Engineering Contradictions & Design Principles
Engineering Contradiction Analysis
1Measurement precision
If manual reading of conversation data is used, then accuracy of actionable item identification is improved, but time consumption and labor burden increase
Solution Approach 1:
The system enables self-service by automatically summarizing conversation data from multiple sources and identifying actionable items without requiring manual reading. The machine learning model processes and analyzes the data autonomously, allowing operations teams to receive summarized insights directly without manual intervention in the data analysis process.
Solution Approach 2:
The patent replaces the mechanical manual reading and analysis process with an automated machine learning-based summarization system.
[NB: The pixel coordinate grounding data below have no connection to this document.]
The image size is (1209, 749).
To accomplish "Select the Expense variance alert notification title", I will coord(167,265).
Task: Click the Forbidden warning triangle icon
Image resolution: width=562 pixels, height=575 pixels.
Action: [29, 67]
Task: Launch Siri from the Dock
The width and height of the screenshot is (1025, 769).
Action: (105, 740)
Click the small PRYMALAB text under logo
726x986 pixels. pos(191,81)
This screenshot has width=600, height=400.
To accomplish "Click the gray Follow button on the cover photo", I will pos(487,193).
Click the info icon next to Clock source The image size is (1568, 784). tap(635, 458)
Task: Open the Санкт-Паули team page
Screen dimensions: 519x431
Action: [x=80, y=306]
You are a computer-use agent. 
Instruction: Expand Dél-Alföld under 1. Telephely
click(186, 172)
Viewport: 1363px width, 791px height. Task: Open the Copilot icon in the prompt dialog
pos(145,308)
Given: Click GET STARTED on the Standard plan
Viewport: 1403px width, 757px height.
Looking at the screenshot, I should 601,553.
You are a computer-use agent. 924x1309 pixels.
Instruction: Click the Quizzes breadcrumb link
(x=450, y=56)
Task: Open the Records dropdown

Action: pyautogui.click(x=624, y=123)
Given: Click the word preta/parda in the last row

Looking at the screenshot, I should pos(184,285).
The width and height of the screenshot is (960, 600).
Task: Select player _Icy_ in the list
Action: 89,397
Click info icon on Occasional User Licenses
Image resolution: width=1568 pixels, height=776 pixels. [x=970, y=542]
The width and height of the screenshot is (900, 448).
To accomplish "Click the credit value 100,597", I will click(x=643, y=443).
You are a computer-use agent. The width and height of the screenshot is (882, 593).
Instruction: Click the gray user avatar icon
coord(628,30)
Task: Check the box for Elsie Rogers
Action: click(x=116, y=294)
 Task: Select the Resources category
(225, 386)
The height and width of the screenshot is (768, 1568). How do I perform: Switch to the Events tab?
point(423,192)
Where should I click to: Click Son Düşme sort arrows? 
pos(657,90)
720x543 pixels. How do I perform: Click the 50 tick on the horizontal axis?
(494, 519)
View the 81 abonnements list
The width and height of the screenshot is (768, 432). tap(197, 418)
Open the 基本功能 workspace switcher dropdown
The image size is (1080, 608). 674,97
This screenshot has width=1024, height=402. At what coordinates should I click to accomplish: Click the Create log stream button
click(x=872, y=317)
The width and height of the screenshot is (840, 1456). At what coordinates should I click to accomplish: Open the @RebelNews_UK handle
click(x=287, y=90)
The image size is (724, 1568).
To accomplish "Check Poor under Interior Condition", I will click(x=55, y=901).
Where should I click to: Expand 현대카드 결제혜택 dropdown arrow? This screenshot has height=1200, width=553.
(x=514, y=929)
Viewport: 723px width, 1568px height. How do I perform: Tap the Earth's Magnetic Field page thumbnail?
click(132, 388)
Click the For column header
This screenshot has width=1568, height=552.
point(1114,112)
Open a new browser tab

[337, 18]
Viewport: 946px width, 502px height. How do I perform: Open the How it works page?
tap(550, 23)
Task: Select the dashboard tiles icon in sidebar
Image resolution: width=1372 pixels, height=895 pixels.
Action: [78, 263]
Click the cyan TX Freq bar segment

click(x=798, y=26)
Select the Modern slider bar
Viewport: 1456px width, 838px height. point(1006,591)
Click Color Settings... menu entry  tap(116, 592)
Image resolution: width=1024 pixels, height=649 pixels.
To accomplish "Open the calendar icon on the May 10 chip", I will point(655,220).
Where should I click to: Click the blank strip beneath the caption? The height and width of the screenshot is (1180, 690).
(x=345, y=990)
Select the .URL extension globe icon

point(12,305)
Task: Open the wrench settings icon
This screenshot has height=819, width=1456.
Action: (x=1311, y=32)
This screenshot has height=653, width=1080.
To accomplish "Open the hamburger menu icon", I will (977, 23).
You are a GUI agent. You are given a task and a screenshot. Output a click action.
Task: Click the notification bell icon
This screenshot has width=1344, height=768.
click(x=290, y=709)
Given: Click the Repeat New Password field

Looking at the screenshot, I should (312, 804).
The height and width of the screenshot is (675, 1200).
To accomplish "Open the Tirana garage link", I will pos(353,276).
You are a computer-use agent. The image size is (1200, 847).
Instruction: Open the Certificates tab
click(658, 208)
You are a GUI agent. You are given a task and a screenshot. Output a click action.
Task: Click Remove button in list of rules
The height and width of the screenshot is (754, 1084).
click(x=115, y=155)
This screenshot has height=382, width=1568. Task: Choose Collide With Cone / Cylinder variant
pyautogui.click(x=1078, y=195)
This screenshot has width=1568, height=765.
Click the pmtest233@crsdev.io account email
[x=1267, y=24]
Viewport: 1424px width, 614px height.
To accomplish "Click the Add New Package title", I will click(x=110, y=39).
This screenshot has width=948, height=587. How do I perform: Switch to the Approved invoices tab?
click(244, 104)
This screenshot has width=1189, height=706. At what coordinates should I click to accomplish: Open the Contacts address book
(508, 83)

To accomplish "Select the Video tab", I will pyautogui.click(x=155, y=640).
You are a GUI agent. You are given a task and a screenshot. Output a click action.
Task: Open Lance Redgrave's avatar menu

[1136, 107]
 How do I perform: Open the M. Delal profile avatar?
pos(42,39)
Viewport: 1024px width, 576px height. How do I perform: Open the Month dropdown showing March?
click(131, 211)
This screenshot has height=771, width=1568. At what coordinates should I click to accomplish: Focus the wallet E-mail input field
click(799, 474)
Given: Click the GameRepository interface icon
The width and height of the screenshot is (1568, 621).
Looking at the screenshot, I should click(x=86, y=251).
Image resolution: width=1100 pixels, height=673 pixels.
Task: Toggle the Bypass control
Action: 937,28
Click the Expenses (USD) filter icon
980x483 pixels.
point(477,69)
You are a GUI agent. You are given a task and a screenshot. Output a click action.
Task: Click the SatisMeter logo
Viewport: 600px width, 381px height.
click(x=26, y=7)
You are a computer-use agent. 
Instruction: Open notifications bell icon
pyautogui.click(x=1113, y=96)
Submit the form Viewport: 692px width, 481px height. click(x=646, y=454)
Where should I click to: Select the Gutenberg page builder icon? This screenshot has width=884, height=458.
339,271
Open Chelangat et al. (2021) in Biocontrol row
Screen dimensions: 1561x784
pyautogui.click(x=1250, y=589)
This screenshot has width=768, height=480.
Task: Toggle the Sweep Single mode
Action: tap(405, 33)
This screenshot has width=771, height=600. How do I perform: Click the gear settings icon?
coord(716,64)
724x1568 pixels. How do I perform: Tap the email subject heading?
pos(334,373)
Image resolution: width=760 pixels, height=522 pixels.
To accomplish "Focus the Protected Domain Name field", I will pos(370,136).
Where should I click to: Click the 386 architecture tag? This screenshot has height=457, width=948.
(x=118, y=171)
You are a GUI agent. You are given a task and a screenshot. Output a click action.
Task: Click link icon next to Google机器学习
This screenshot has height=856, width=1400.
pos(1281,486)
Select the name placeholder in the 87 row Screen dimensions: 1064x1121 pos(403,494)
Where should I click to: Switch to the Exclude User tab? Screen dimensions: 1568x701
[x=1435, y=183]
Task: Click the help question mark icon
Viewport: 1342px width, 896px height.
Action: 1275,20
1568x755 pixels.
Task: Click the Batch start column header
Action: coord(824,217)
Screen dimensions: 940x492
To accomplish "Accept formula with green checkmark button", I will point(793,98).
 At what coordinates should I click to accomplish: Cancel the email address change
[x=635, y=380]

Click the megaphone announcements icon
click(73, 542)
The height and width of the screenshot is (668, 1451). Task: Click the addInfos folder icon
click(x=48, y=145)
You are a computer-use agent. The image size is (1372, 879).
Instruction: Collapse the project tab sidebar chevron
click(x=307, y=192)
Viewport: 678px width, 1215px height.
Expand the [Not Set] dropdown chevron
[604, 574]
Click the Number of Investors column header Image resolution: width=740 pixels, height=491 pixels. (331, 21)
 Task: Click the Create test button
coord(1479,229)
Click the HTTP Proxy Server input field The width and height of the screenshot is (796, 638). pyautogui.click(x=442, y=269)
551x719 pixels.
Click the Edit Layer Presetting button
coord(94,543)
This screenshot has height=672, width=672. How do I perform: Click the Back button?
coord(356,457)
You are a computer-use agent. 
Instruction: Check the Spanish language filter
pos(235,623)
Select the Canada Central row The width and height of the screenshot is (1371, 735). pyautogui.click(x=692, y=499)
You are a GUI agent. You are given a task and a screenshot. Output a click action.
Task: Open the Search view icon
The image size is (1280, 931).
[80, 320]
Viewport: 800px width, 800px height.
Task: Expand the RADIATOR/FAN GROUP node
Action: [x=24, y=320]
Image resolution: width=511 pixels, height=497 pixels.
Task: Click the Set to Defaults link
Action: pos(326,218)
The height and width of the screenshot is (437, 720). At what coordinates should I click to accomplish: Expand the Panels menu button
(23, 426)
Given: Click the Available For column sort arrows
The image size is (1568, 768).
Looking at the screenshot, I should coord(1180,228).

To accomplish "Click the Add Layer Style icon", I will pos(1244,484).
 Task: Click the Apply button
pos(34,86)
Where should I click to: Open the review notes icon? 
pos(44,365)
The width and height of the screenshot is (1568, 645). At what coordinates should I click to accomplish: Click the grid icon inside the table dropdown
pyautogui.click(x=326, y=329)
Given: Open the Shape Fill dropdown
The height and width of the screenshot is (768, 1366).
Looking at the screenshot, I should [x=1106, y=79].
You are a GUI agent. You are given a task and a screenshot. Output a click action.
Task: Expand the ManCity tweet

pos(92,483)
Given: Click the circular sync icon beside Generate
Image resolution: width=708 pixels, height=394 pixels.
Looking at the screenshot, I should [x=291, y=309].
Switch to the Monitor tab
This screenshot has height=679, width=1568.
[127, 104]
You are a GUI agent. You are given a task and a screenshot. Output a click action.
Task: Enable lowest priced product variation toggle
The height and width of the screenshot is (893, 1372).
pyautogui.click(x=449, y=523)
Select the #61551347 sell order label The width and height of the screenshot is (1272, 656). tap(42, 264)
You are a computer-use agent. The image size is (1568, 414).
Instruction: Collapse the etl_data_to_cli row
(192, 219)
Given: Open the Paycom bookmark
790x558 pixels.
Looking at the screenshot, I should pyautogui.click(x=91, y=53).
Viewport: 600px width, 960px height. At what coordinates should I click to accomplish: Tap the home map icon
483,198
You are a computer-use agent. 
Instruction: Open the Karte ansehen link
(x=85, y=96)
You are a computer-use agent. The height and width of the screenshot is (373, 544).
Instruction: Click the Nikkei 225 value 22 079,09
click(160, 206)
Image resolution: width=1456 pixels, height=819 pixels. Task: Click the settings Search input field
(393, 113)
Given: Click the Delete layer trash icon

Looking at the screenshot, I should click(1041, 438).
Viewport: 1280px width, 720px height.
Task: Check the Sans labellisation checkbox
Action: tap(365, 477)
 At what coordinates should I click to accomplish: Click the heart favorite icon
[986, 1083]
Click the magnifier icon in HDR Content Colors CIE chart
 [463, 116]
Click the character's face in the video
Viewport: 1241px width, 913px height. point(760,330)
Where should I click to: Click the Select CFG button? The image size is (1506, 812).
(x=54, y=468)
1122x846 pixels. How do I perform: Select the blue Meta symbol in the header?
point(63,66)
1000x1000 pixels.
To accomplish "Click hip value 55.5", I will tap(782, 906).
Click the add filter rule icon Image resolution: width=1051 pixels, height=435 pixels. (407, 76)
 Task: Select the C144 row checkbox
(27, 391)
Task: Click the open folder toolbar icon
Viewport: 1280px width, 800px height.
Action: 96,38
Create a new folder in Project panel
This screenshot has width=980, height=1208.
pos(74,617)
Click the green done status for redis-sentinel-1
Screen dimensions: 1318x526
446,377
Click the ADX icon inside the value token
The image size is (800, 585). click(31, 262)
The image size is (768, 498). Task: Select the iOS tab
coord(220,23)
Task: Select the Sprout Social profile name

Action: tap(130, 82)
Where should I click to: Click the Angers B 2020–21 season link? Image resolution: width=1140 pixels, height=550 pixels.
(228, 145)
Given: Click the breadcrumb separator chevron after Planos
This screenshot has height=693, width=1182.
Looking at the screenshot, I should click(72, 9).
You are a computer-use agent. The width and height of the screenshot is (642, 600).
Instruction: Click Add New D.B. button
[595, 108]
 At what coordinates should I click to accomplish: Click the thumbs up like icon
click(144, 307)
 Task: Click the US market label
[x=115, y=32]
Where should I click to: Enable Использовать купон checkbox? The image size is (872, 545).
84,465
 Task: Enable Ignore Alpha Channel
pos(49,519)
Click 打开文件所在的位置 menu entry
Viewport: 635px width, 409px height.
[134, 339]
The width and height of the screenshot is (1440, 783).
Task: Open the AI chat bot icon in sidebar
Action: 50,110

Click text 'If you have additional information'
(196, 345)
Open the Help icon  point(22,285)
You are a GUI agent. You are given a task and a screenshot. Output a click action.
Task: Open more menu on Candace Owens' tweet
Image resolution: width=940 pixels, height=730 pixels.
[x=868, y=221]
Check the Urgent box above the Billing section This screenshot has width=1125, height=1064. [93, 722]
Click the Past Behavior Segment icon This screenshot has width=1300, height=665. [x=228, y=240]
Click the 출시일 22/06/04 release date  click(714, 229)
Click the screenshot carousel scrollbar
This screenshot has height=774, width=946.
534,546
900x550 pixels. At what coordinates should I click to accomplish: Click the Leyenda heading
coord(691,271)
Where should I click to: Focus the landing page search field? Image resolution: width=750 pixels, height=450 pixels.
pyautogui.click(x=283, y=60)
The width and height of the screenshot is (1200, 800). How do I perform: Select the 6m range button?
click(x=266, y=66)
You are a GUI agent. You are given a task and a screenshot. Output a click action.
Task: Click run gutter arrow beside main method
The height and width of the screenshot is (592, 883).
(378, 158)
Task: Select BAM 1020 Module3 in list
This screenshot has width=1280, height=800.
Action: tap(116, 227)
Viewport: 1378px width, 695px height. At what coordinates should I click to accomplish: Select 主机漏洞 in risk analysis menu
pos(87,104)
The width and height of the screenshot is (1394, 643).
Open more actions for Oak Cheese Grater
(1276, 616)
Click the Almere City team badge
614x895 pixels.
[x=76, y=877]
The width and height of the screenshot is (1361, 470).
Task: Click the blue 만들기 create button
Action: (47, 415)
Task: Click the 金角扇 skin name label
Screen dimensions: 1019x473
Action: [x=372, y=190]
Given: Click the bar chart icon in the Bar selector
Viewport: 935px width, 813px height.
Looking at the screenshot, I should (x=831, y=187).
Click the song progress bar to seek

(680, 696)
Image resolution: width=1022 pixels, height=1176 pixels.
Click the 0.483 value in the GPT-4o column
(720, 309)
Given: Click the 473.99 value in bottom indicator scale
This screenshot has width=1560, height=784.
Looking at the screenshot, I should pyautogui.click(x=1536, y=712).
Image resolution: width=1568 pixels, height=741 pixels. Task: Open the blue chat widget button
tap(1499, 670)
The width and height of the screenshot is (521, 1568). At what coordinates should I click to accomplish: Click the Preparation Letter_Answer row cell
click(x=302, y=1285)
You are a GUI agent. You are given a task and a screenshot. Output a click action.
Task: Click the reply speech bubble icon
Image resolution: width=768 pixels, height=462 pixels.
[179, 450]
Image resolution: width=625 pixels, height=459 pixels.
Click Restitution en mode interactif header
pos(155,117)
The machine learning model substitutes human cognitive processing with computational algorithms that can rapidly analyze conversation data from multiple sources and generate actionable summaries.
2Loss of information
If comprehensive data from multiple sources is analyzed, then completeness of actionable insights is improved, but complexity of data processing increases
Solution Approach 1:
The system merges data from multiple conversation sources (emails, conversation threads, collaboration platforms) into a unified aggregation. The machine learning model processes this combined data to generate comprehensive role-based summaries that capture actionable insights from all sources without requiring separate processing of each source.
Solution Approach 2:
The machine learning model serves multiple functions: it summarizes conversation data, identifies actionable items, and generates role-based prioritizations. This multi-functional approach handles diverse data sources through a single unified system rather than requiring separate specialized processing systems for each data type.
3Ease of operation
If role-based prioritization is applied, then ease of action execution is improved, but complexity of summarization process increases
Solution Approach 1:
The system applies local quality by generating role-based summaries that are customized for specific user roles (e.g., developers, managers, support staff). Each role receives prioritized actionable items relevant to their function, allowing users to easily execute actions without wading through irrelevant information from other roles.
Data Source
AI summary
A mechanism is provided in a data processing system for role-based cross data source actionable conversation summarization. The mechanism aggregates conversation data from a plurality of conversation data sources. The mechanism applies a computerized summarization process to the aggregated conversation data to generate at least one role-based summary of the aggregated conversation data. The mechanism applies a machine learning classifier to the at least one role-based summary to determine if each sentence in the at least one role-based summary is an actionable item. Responsive to detecting an actionable item, the mechanism adds the actionable item to the at least one role-based summary.